## SET EXERCISE
Copy out the records below exactly, starting at the line containing "This screenshot has height=1020, width=1920." and ending at the line containing "What do you see at coordinates (322, 49)", both lines included.

[Records from a dataset]
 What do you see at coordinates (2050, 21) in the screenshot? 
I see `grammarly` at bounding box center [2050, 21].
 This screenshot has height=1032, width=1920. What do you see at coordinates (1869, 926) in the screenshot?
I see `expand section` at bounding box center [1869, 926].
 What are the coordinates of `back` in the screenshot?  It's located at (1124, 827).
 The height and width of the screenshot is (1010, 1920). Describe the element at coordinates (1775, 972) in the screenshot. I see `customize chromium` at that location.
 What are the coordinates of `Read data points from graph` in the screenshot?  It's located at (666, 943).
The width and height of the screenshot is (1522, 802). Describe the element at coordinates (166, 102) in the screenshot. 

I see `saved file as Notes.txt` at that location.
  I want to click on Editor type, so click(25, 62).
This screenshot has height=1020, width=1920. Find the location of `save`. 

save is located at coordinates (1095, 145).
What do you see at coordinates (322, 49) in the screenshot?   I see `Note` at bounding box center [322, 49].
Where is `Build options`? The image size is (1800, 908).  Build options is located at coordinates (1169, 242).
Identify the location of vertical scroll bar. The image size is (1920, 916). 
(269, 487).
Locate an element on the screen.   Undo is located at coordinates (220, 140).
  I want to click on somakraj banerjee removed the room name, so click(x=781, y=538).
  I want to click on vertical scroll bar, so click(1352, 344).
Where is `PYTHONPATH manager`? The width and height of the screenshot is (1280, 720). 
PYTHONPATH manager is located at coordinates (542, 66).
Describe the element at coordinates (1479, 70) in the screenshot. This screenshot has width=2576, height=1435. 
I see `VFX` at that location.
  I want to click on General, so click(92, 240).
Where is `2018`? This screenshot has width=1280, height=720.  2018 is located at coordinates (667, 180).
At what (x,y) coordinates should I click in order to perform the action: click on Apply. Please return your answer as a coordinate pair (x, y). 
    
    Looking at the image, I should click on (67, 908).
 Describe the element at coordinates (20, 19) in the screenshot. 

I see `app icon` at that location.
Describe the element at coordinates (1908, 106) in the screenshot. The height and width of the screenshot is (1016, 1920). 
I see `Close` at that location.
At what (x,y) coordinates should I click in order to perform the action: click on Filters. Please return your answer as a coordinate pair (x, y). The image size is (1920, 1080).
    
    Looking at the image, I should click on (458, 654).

## ANSWER TO THE TASK
This screenshot has height=1020, width=1920. Find the location of `save`. 

save is located at coordinates (1095, 145).
What do you see at coordinates (322, 49) in the screenshot?   I see `Note` at bounding box center [322, 49].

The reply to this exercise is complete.